As I walk up the lawn towards the tree, they race alongside me, leaping and barking. They tear off in wide arcs, chasing each other, and circle back. Nutmeg nudges my hand excitedly with her nose, or my leg, as she trots beside me. And then lunges for Quillan, rolling him down the slope to keep me all to herself. He is on his feet in the blink of an eye, unfazed, racing back towards us. I rub their heads vigorously, encouraging their excitement because it’s all such fun. I wrestle a bit with Nutmeg. Sometimes we run towards the tree, all three of us together.

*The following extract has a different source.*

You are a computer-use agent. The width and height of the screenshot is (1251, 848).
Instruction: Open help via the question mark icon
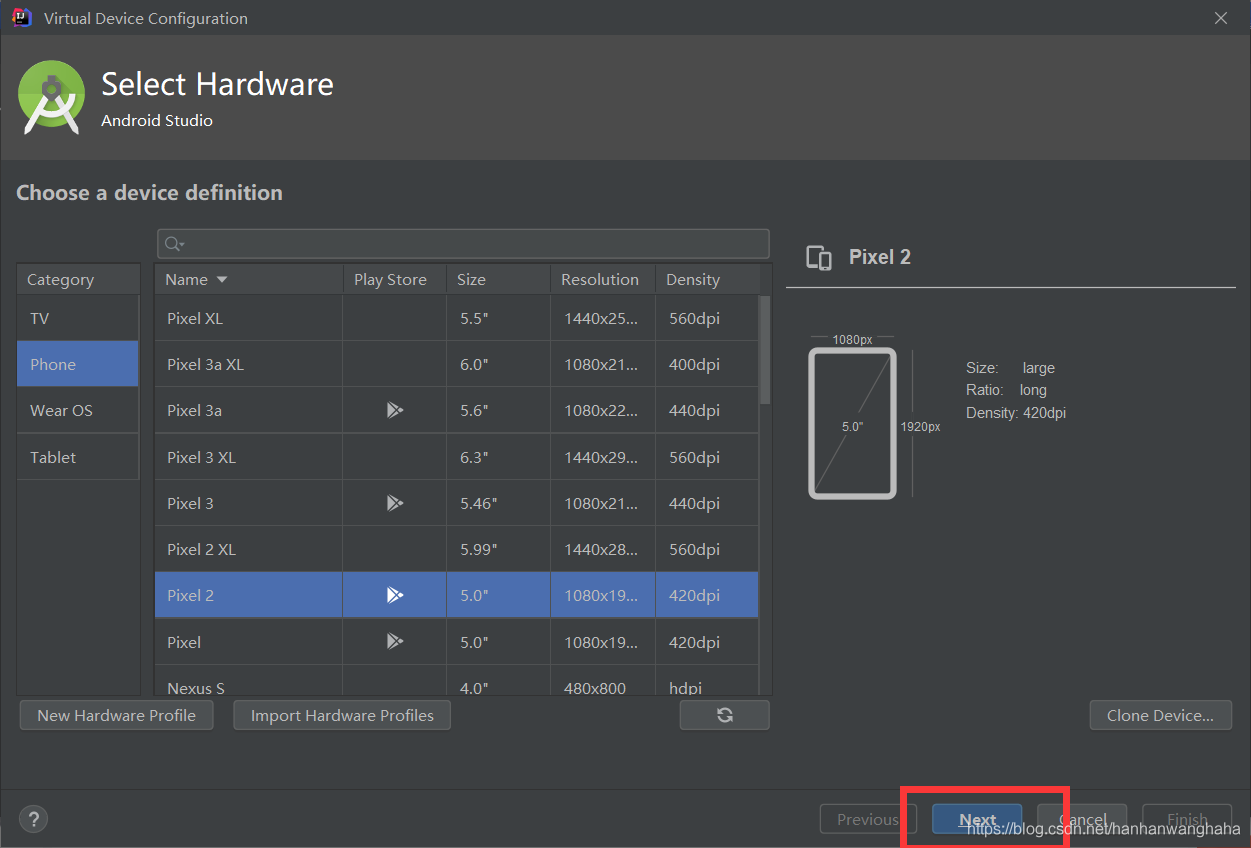click(33, 818)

And then I am up the ladder and gone. Sometimes Nutmeg stands on her hind legs, her forepaws on the ladder, looking up into the tree. Early on in my tree climbing, if she caught sight of me among the branches she would raise the alarm with repeated staccato barks. Get down, you fool! That’s no place for a dog! It unnerved her that I would be such an idiot as to be up there, where the ground exists only in narrow strips and at irregular intervals, and with a chasm beneath. Our lupine and simian ancestries are never more apparent. She, descended from wolves and their grabless paws. I, fortunate possessor of thumbs and arms.
But now she is used to it, and they ignore me when I am up there. They race off together to explore the stone wall, seeing chipmunks and snakes invisible to me with their noses; or roam about individually, sniffing the lawn; or sit quietly and gaze off over the meadow.

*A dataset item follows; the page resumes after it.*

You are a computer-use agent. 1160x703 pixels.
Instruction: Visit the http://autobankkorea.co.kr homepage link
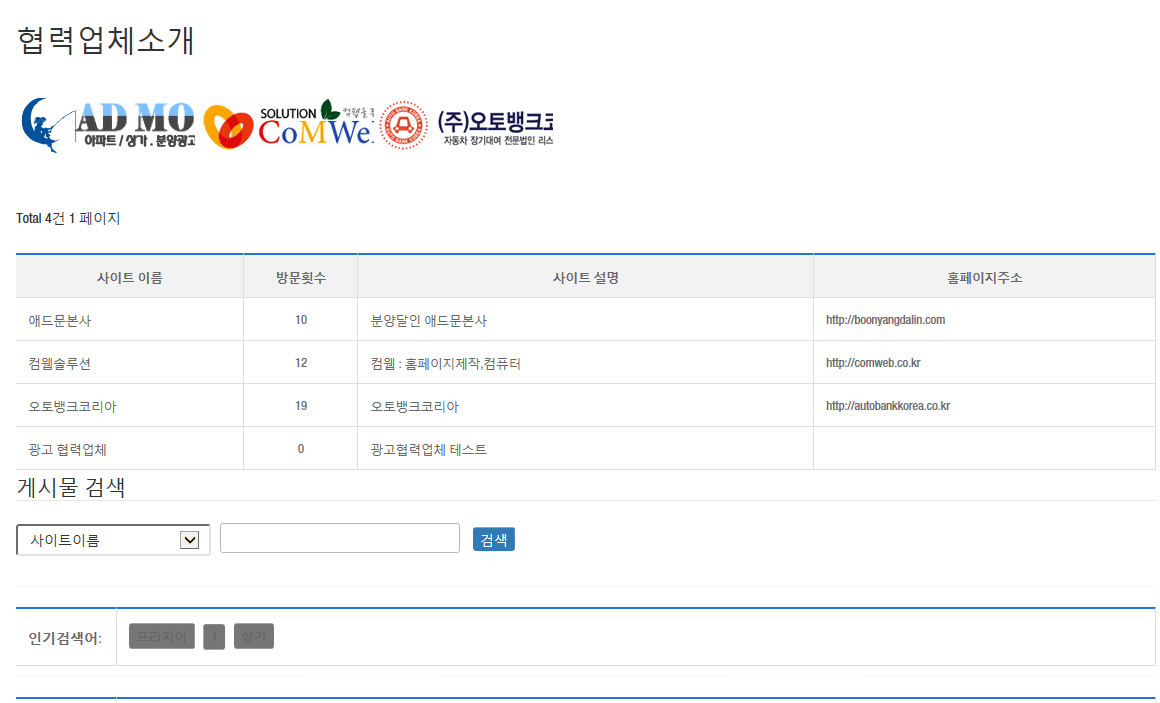pyautogui.click(x=888, y=406)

When I come down, their excitement re-ignites. Nutmeg rockets over from wherever she is, Quillan racing along behind her. Because here is the payoff: if there is no other time in the day when they get things thrown for them, there is at least this. Nutmeg noses my hand, again and again, eyes bright, darting away and back, as we scour the lawn together for a stick or ball. If I see something and start toward it, she will lunge to try to get it first. I get a foot down and turn my body to block her.
If all I can find is a twig, I hand it to her and she tears it apart vigorously. A larger stick gets thrown and she goes bulleting over lawn, driveway, and more lawn to get it, with her preternatural ability to stay beneath it–is she following its sound in the air above her? Then I look for another stick for Quillan, he of the eternal grin, who runs over with his tail wagging so hard the back end of his body looks like it could hit him in the head. The first dog to knock himself out from sheer happiness. He seizes it from my hand and carries it off to a private spot to chew it into pieces.
Their sheer joy in these moments!
At least one of the reasons we love our dogs so much.
Especially in days such as these.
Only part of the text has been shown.